La storia delle armerie incognite o delle armerie storiche a disposizione della ‘ndrangheta in Calabria come in tutta l’Italia e poste sotto sequestro, ci hanno documentato la loro reale esistenza ed il loro forte dinamismo.
Certamente l’apprendere che alcune note e storiche armerie italiane potevano svolgere, sotto il tetto della loro azienda, un’attività mostruosamente immorale finalizzata a portare lutti e dolori anche tra la gente innocente, ci rattrista e ci sconforta.
Ma torniamo e restringiamo il campo alla Calabria. Da quando ho iniziato l’attività di esperto balistico per i Tribunali, 1980, sia le indagini di P.G. che i Processi, hanno dimostrato che le famiglie ‘ndranghetistiche avevano tra il loro “personale”, delle figure specifiche per la riparazione, costruzione e modifica di fucili, pistole, silenziatori, ordigni esplosivi, trappole esplosive e l’assemblaggio del munizionamento. Giornalmente, in speciale modo durante le due guerre di mafia a Regio Calabria, constatavo dal controllo dei bossoli e dei proiettili, pesanti manomissioni tra vari eventi delittuosi sugli organi di sparo. Queste manomissioni venivano prodotte dagli gli “armieri”, con vari strumenti, finalizzati a depistare gli accertamenti balistici.
L’ esperienza mi concede di affermare che le cosche Lametine, in Calabria, erano le più organizzate in materia. Giudici coraggiosi hanno eseguito decine di sequestri di armi contraffatte provenienti da furti, da acquisti illeciti, costruzioni di armi artigianali in cal. 7,65 mm a raffica e penne pistola. Sono stati sequestrati attività commerciali adibite ad armerie con attrezzature sofisticate, dove veniva costruito di tutto e di più. Lo stesso è accaduto a Cosenza, Catanzaro, Vibo e Crotone ed in tutta la provincia di Reggio Calabria. Il sequestro, poi, di Gioia Tauro ci evidenzia, purtroppo, che il fenomeno si evolve. Mi chiedo, da questo ultimo sequestro, quale è il motivo di possedere una armeria tanto sofisticata con attrezzature eccessive tanto da poter riparare centinaia di armi e costruirne altrettante. D’ altronde le “famiglie” locali e comunque tutta la ndrangheta calabrese, per nostra fortuna, da più anni è in “armistizio”, mi interrogo: che sta succedendo ?

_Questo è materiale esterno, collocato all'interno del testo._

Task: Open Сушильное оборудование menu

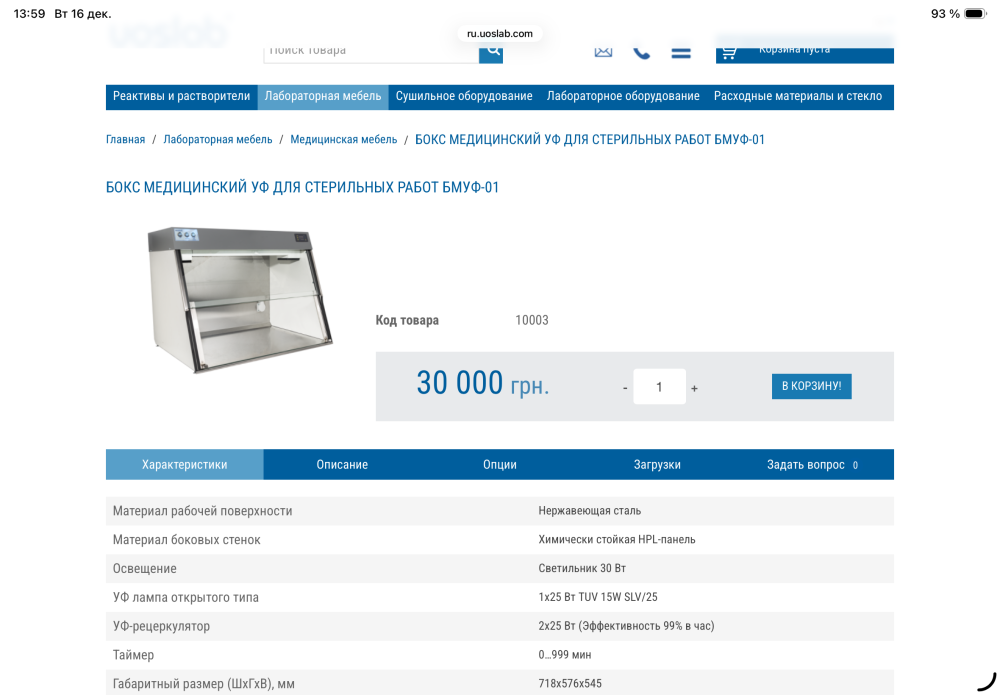Action: point(464,96)
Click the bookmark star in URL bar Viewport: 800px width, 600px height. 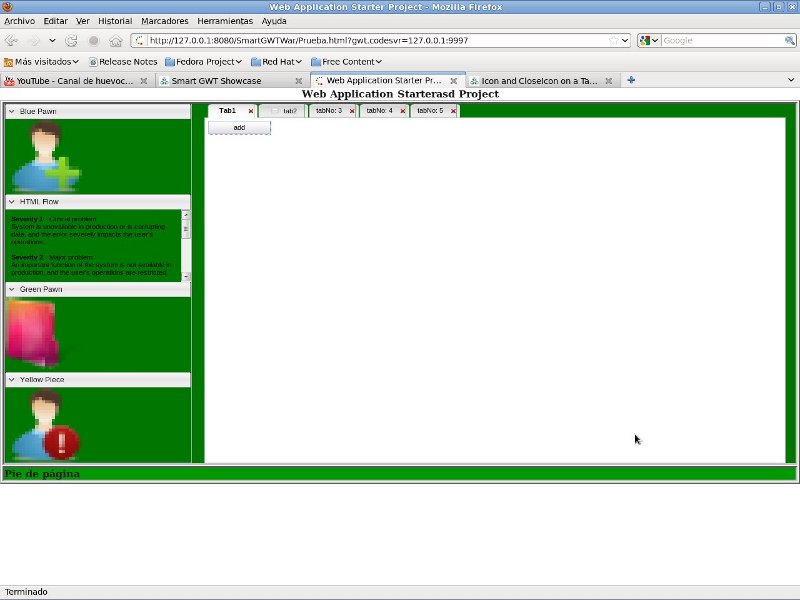[613, 41]
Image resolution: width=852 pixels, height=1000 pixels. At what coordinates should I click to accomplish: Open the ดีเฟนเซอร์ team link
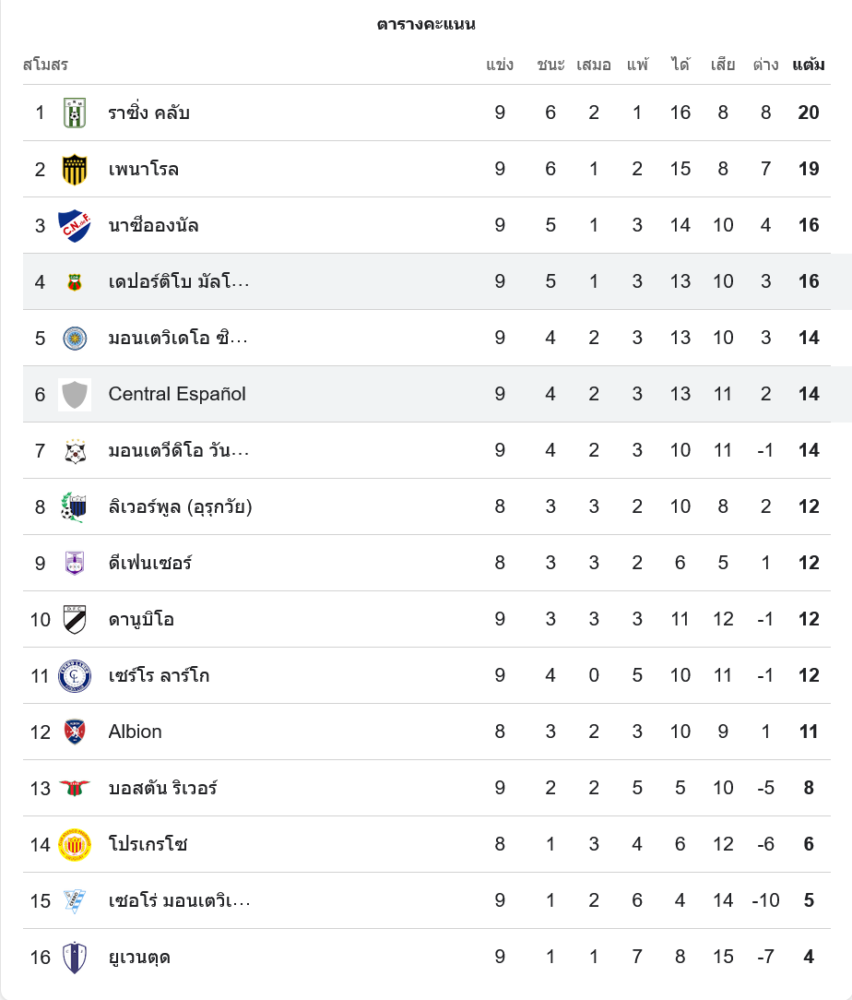(x=150, y=563)
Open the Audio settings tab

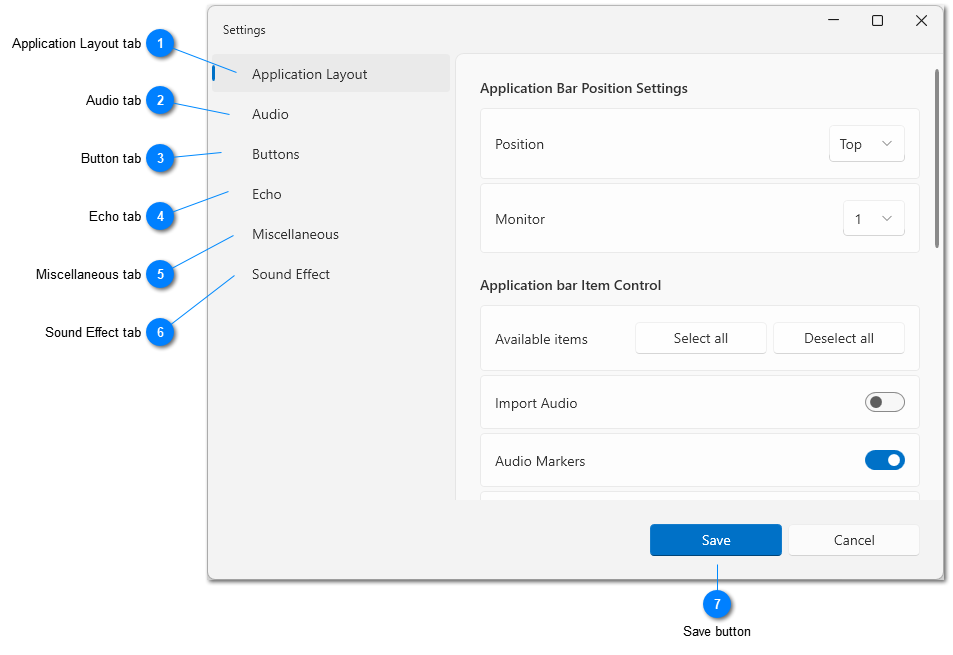(270, 114)
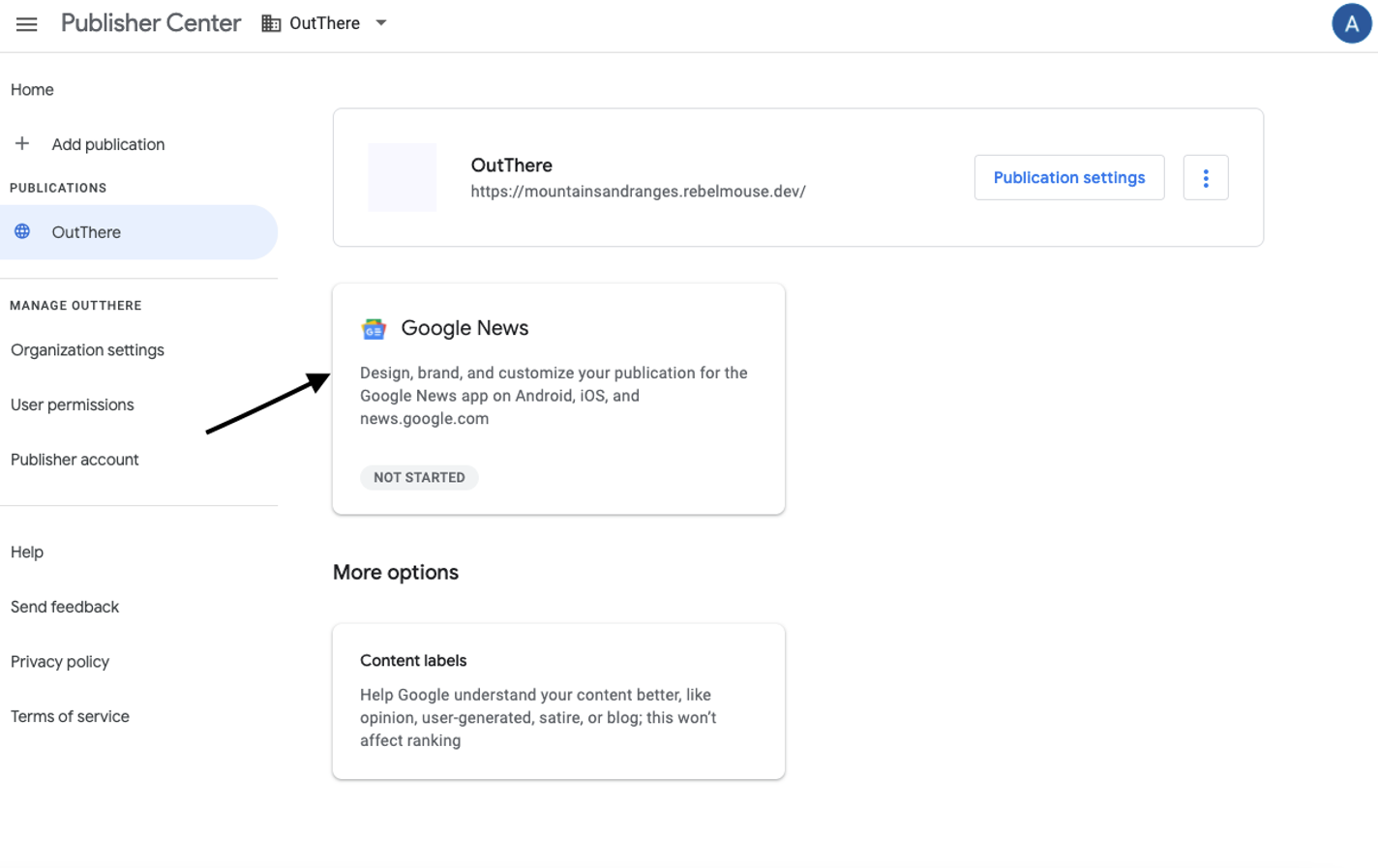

Non è certo un’affermazione la mia, ma il dubbio che qualche famiglia si sia industrializzata nella vendita di armi, evidentemente richiestissime, porterebbe ad una concreta e spaventosa realtà. Queste armi potrebbero essere vendute sia alla malavita ma anche alle cellule dell’auto proclamato Stato Islamico. Ritornando alle armerie vere e proprie che avevano messo a disposizione di alcune famiglie, il loro sapere tecnico, le provincie della Calabria erano quasi tutte rappresentate. Anche armerie cosi dette storiche erano cadute nel tranello del facile arricchimento perdendo, però, oneri ed onori.
(C.f.r. 672/98 R.G.N.R L.T.+ N°763/06 R.G.N.R. DDA- CZ + N°1606/2004 R.G.N.R. DDA- RC.)